__TASK BRIEF__.
Within the records, which lines hold the string "agent"? Report each one by copying it.
**** DATASET ENTRIES
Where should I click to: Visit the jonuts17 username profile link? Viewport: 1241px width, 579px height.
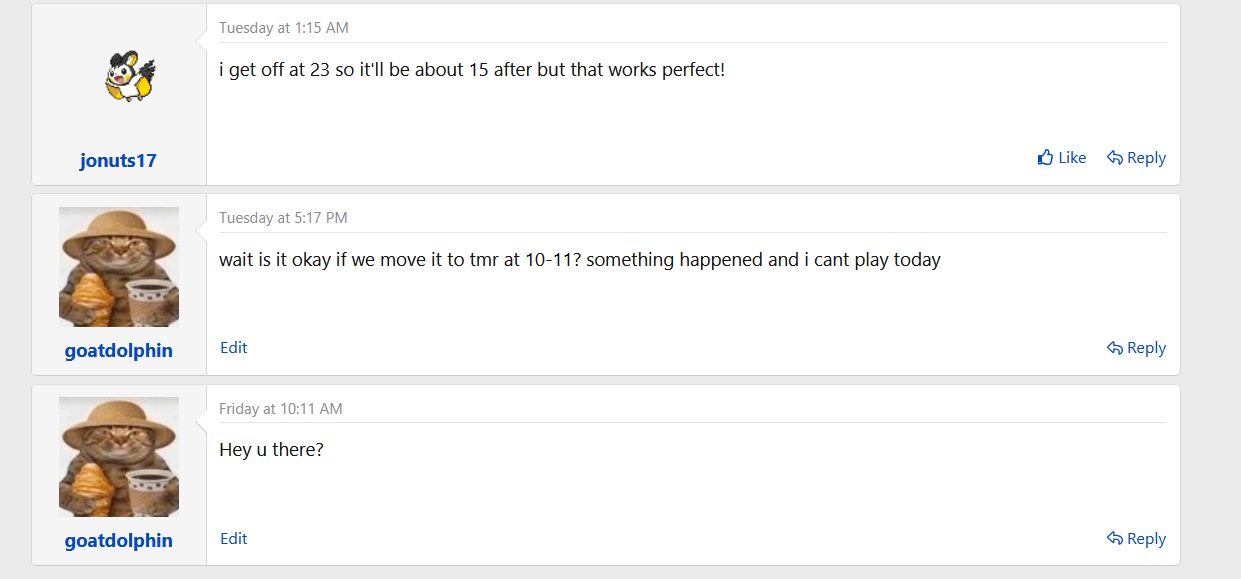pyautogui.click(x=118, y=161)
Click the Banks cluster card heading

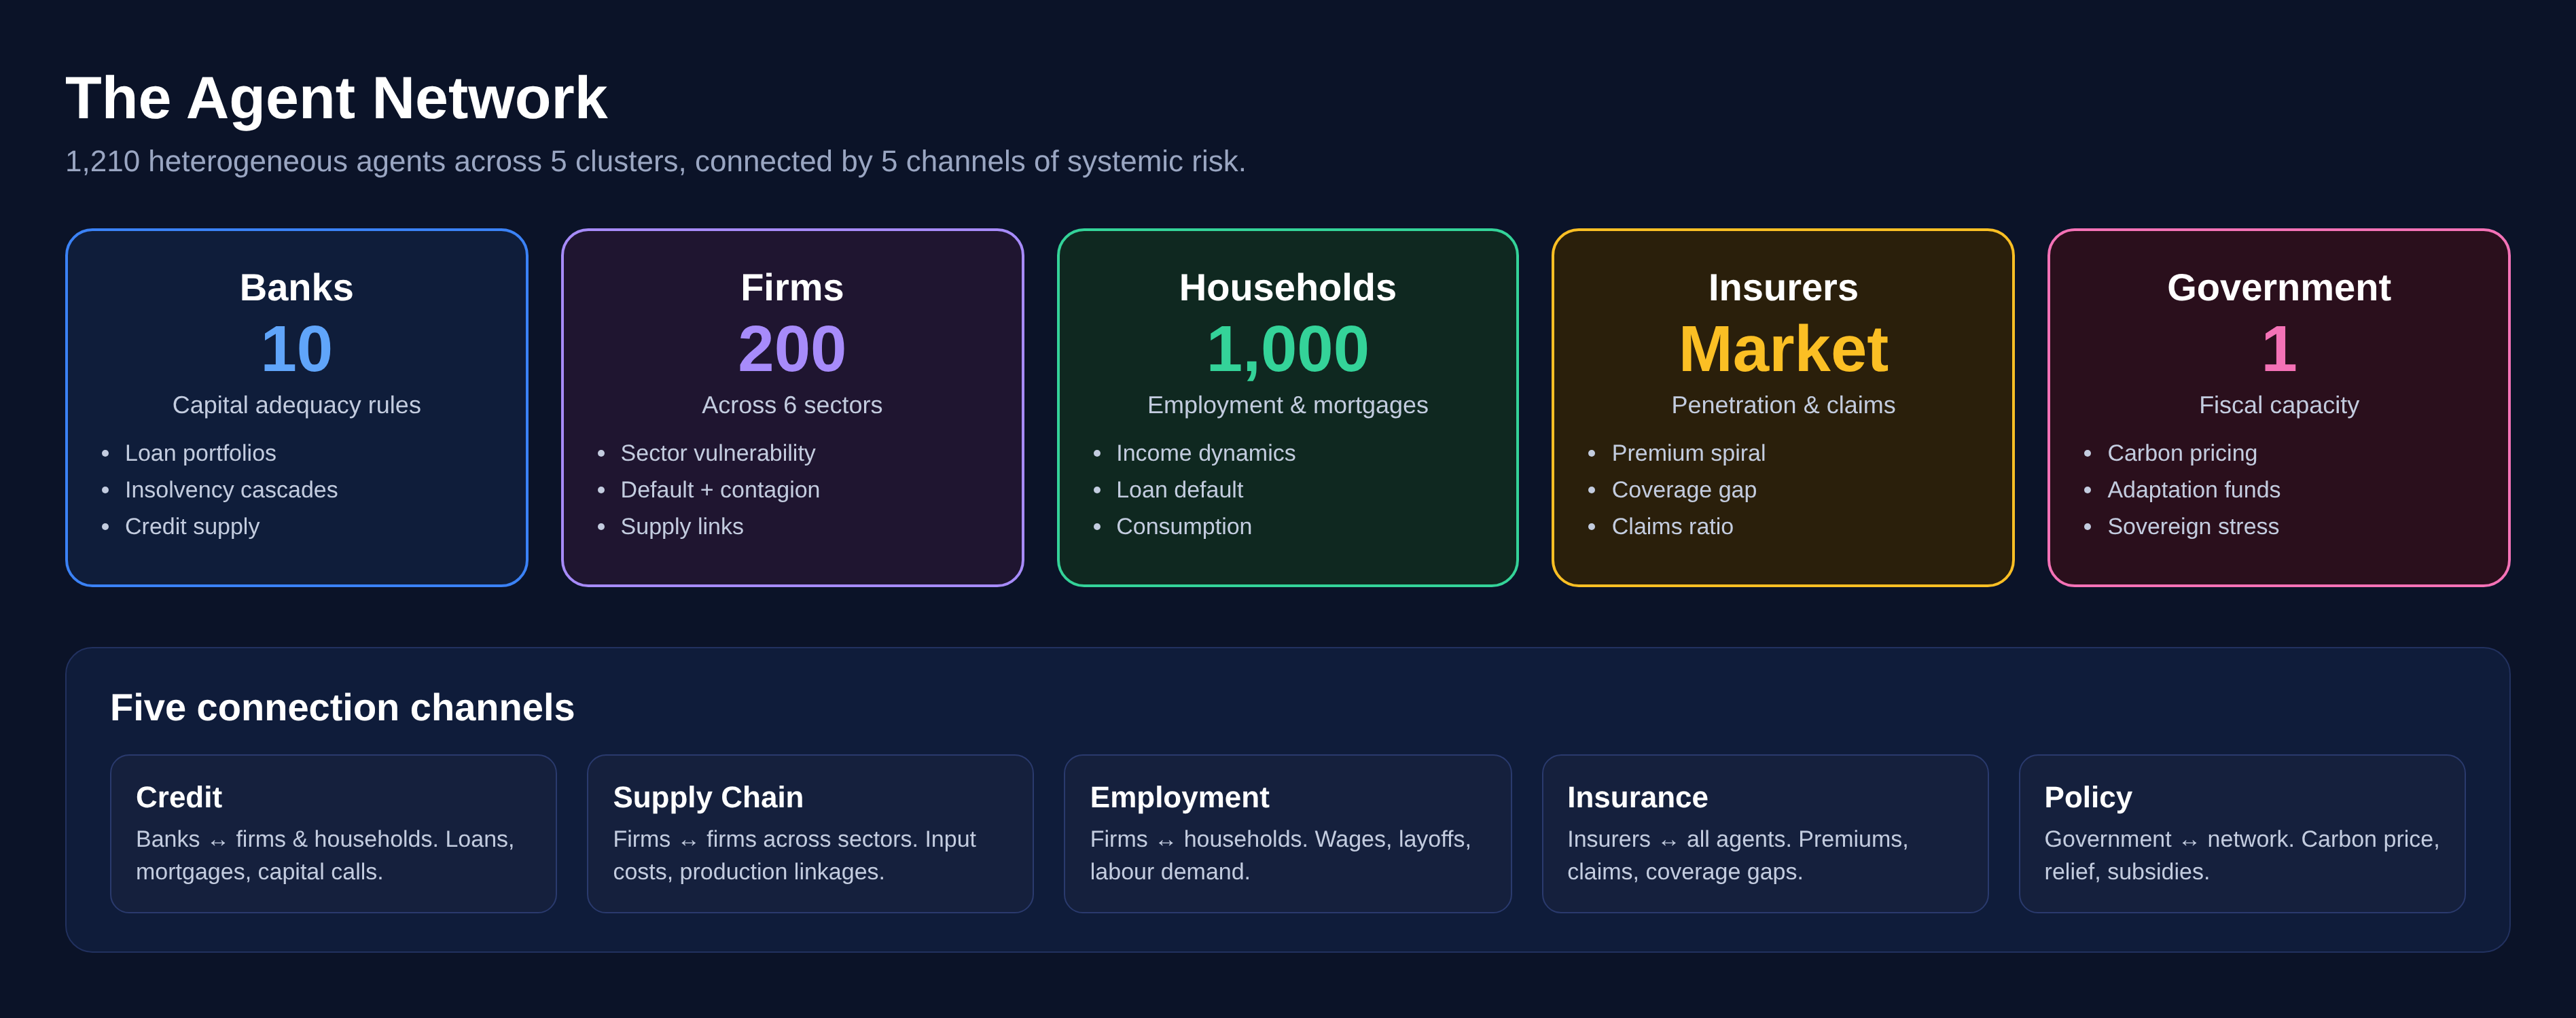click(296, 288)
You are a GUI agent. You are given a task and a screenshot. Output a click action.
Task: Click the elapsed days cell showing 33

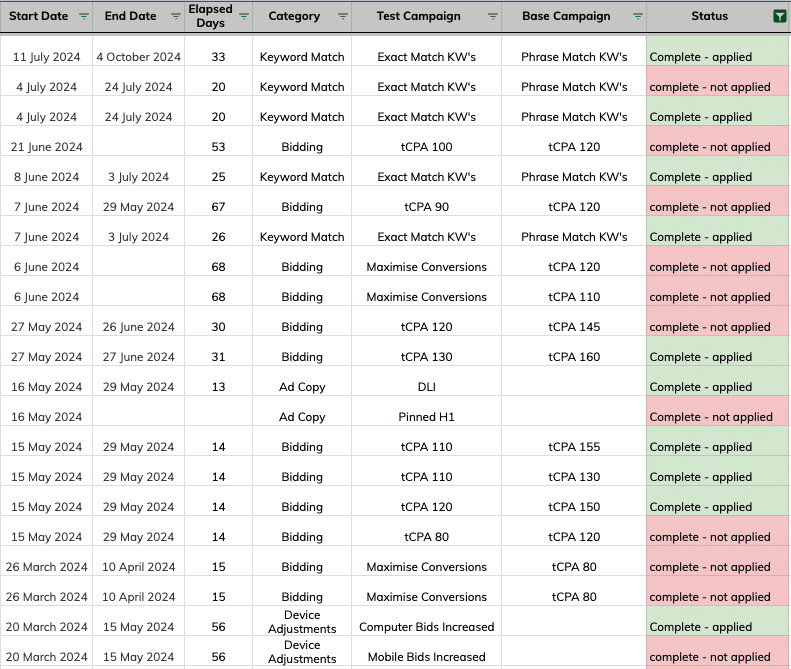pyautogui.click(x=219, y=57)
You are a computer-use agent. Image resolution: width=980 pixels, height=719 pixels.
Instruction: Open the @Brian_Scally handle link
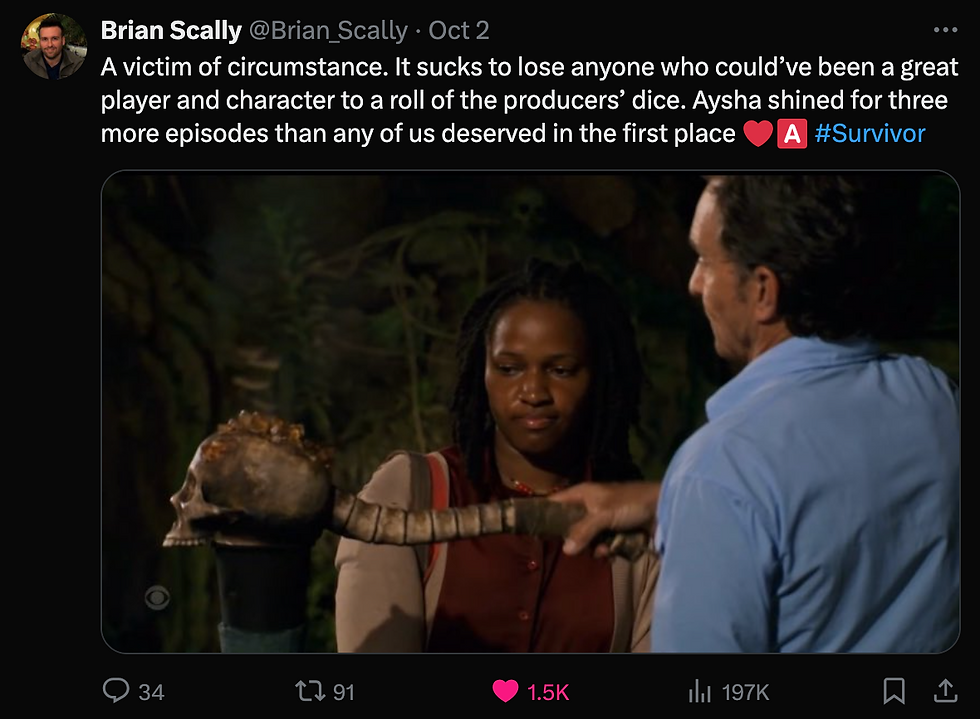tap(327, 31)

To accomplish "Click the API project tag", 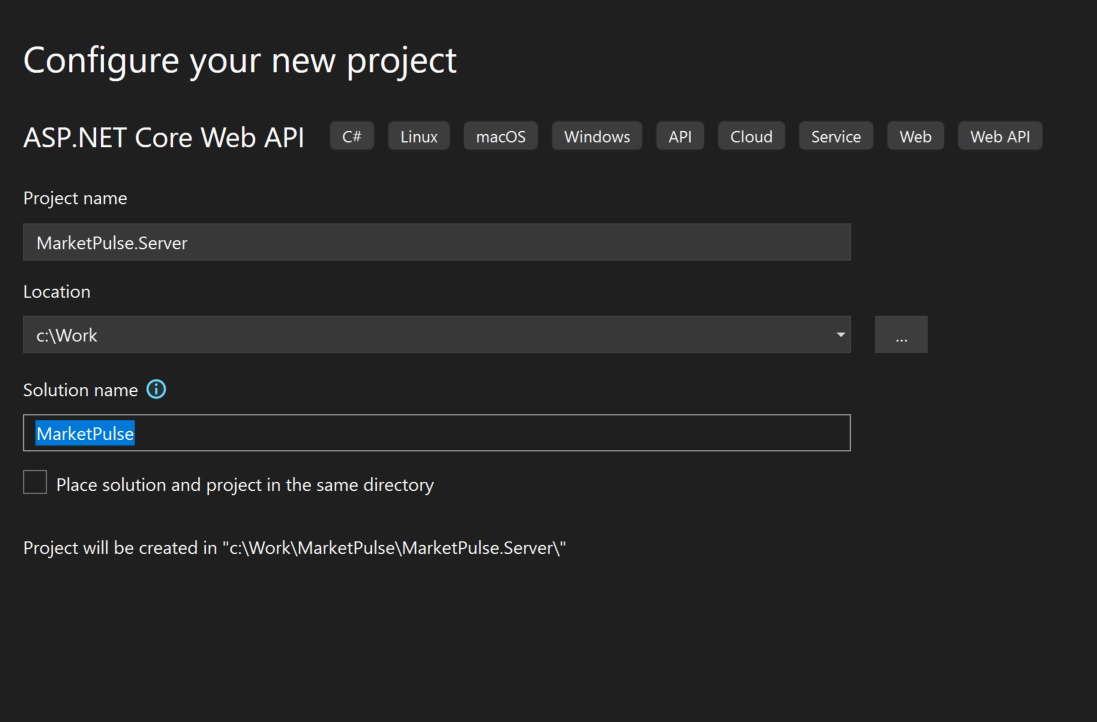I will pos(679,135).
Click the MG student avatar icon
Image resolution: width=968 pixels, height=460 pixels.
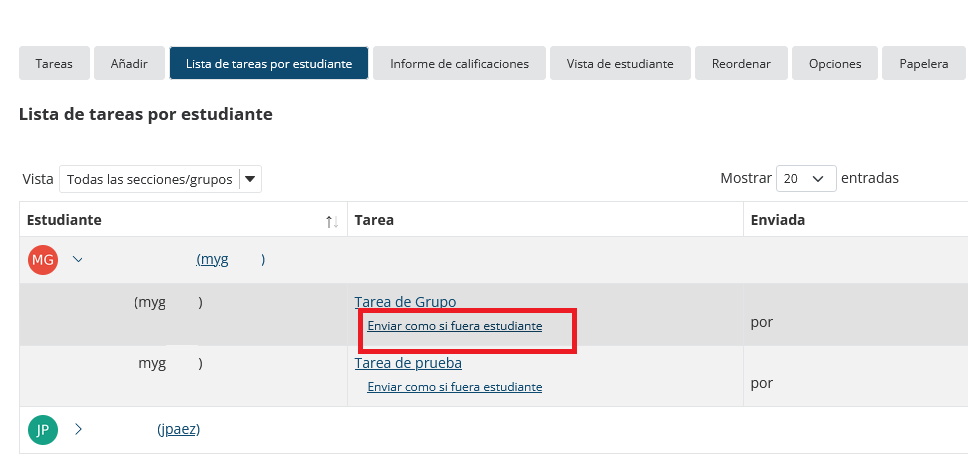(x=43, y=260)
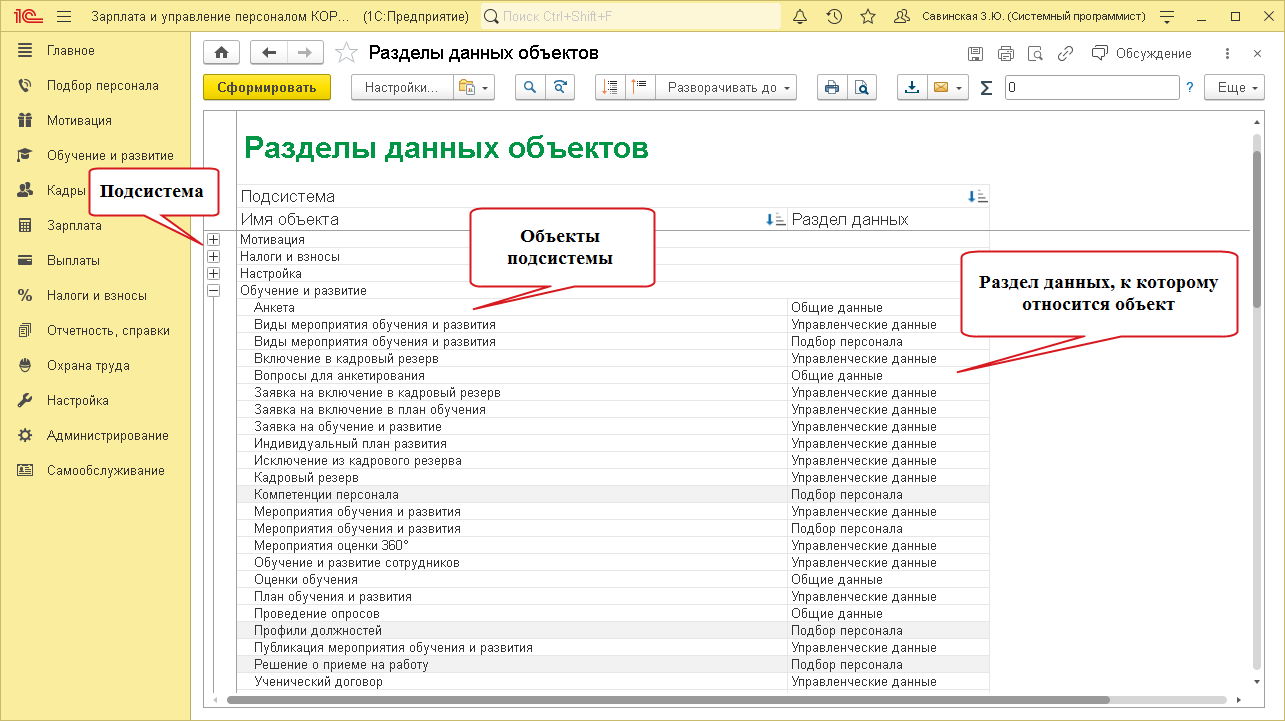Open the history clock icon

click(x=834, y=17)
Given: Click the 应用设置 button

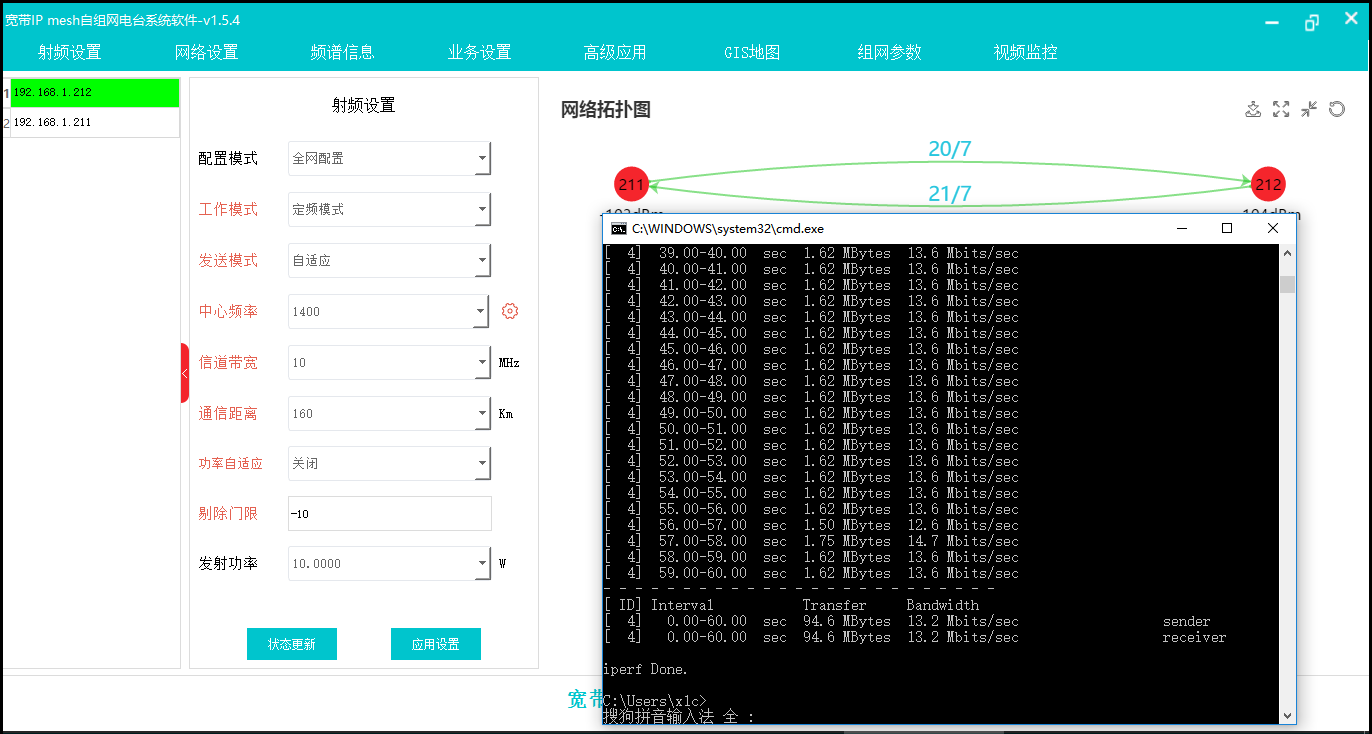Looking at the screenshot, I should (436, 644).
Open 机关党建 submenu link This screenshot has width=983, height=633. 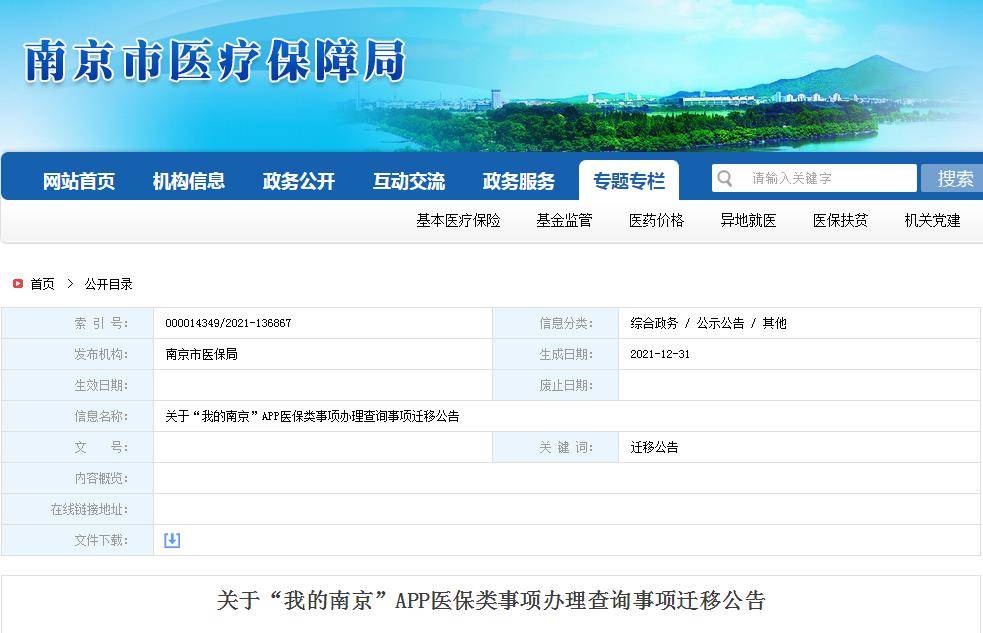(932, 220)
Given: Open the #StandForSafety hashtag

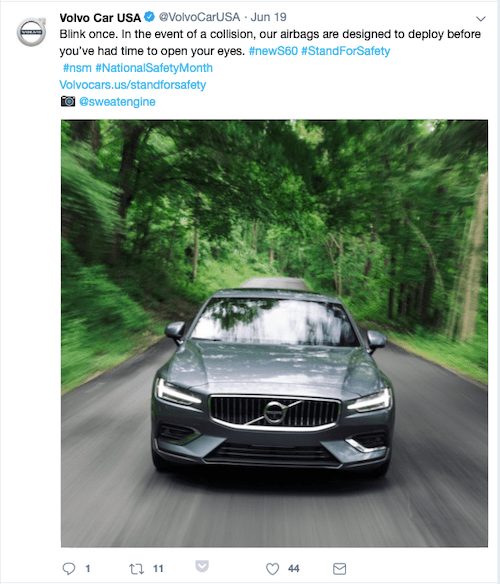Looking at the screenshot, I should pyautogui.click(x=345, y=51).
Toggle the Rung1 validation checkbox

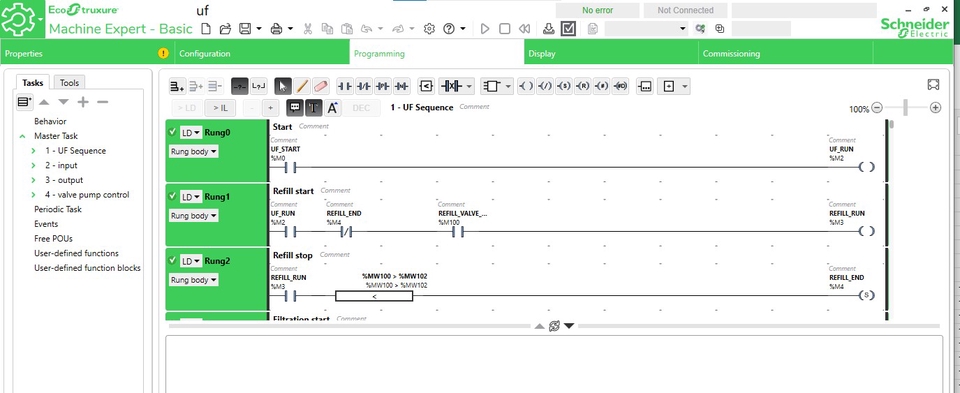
********
__SOLUTION FOR THIS EXERCISE__.
You are a GUI agent. You are given a task and a screenshot. Output a click action.
You are a computer-use agent. Image resolution: width=980 pixels, height=719 pixels.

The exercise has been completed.